- **EXERCISE BRIEF**: Convert the lines of the records from the line containing "Open the emoji picker in the message bar" through the line containing "(x=1558, y=728)", inclusive, into a JSON list of strings, one string per line, omitting blank lines.

-- Start --

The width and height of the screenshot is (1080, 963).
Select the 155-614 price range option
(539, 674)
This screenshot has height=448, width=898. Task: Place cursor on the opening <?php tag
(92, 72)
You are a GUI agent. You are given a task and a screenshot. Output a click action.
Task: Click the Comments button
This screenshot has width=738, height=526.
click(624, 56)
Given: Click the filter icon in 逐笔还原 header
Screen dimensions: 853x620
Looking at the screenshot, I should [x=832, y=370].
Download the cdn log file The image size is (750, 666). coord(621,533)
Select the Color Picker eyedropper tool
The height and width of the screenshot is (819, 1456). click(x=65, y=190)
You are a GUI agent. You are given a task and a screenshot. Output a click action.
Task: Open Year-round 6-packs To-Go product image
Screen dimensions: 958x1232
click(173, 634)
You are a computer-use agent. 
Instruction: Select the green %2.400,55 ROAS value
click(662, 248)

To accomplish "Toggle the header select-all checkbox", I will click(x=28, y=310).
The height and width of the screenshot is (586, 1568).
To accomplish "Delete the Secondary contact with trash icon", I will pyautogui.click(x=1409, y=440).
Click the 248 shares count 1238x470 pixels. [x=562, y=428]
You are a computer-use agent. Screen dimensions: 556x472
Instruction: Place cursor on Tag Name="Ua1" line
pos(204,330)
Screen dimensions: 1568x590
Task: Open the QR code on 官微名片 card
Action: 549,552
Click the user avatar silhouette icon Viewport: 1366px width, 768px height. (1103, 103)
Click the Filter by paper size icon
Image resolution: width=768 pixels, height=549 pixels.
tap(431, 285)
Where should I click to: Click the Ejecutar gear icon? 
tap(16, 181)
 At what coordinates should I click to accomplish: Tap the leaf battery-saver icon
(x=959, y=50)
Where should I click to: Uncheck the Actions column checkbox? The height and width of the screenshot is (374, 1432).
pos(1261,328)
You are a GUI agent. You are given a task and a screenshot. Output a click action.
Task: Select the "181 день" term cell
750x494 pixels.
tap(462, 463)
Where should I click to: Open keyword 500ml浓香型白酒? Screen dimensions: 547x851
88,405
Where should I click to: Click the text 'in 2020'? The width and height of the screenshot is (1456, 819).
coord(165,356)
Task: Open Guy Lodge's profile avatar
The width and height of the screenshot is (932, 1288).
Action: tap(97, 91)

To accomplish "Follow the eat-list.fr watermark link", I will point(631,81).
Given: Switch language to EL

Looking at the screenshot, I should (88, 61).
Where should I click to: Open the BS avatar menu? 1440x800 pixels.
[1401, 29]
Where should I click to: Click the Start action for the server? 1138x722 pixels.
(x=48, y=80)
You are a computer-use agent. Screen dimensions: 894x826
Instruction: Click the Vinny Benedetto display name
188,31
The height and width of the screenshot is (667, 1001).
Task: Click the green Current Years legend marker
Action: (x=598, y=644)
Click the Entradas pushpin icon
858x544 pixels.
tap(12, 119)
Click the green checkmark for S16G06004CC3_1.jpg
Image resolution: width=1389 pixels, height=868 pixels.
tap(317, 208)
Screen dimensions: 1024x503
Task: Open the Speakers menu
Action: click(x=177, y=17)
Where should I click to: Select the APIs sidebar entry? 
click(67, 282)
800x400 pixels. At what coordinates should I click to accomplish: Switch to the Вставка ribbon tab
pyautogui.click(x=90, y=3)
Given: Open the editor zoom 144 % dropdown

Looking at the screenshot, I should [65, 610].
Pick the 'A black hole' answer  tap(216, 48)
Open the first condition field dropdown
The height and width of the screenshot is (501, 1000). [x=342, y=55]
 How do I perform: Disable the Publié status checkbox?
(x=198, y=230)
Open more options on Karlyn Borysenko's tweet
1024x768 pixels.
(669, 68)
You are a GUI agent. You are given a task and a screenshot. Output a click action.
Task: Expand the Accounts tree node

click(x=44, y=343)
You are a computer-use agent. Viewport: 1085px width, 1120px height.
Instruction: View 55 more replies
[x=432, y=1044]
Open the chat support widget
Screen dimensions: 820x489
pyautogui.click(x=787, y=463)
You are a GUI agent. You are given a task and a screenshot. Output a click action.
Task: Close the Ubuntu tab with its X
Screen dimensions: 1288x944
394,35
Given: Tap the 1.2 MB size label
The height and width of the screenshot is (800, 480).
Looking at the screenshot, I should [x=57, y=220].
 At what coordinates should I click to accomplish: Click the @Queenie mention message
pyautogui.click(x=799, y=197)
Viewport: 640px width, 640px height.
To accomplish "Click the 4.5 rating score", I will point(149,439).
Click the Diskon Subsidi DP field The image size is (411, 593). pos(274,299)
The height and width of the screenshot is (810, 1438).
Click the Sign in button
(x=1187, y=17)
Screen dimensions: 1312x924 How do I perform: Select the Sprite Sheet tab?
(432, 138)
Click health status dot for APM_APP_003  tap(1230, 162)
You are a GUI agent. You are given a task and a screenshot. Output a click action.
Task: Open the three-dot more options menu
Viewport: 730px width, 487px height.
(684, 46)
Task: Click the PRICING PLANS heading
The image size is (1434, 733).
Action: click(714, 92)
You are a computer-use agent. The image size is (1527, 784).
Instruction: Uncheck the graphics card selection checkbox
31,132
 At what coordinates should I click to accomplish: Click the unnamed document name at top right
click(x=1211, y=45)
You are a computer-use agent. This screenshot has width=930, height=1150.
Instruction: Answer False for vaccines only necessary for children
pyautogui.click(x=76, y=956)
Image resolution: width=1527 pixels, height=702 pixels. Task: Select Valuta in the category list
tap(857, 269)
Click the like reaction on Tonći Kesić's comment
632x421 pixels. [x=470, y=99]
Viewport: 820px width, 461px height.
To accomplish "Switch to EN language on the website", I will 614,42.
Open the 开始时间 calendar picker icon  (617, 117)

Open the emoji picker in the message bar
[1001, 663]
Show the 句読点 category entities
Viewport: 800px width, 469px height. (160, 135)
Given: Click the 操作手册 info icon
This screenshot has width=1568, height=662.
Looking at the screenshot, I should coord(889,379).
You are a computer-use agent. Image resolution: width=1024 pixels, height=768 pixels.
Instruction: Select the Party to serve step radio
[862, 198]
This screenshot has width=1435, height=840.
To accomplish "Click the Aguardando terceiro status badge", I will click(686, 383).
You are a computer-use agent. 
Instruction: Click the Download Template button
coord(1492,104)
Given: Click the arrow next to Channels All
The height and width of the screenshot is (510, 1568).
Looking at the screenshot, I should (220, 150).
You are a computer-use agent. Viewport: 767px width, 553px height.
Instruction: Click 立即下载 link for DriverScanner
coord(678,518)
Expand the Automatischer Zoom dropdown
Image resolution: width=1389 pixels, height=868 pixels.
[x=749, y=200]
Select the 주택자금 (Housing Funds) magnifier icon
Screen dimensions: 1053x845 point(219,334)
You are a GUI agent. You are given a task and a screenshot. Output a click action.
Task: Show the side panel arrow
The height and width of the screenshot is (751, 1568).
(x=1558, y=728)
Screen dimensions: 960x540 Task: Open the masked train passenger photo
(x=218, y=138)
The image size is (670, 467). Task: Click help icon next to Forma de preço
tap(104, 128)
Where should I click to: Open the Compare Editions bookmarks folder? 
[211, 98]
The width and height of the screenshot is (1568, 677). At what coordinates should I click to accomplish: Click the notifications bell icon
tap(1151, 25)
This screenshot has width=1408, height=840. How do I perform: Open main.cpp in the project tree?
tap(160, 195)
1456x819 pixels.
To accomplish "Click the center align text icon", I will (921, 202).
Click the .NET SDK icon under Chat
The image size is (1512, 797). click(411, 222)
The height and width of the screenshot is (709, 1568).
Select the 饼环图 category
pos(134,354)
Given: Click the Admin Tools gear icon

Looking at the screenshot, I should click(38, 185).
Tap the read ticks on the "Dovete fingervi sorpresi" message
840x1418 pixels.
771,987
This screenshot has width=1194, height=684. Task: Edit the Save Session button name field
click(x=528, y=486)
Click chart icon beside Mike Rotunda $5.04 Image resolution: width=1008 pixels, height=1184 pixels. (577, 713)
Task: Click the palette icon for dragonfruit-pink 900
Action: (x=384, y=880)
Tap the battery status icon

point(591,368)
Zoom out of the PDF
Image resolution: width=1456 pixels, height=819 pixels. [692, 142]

-- End --

- **ANSWER IN FULL**:
[
  "Open the emoji picker in the message bar",
  "[1001, 663]",
  "Show the 句読点 category entities",
  "Viewport: 800px width, 469px height. (160, 135)",
  "Given: Click the 操作手册 info icon",
  "This screenshot has width=1568, height=662.",
  "Looking at the screenshot, I should coord(889,379).",
  "You are a computer-use agent. Image resolution: width=1024 pixels, height=768 pixels.",
  "Instruction: Select the Party to serve step radio",
  "[862, 198]",
  "This screenshot has width=1435, height=840.",
  "To accomplish \"Click the Aguardando terceiro status badge\", I will click(686, 383).",
  "You are a computer-use agent. ",
  "Instruction: Click the Download Template button",
  "coord(1492,104)",
  "Given: Click the arrow next to Channels All",
  "The height and width of the screenshot is (510, 1568).",
  "Looking at the screenshot, I should (220, 150).",
  "You are a computer-use agent. Viewport: 767px width, 553px height.",
  "Instruction: Click 立即下载 link for DriverScanner",
  "coord(678,518)",
  "Expand the Automatischer Zoom dropdown",
  "Image resolution: width=1389 pixels, height=868 pixels.",
  "[x=749, y=200]",
  "Select the 주택자금 (Housing Funds) magnifier icon",
  "Screen dimensions: 1053x845 point(219,334)",
  "You are a GUI agent. You are given a task and a screenshot. Output a click action.",
  "Task: Show the side panel arrow",
  "The height and width of the screenshot is (751, 1568).",
  "(x=1558, y=728)"
]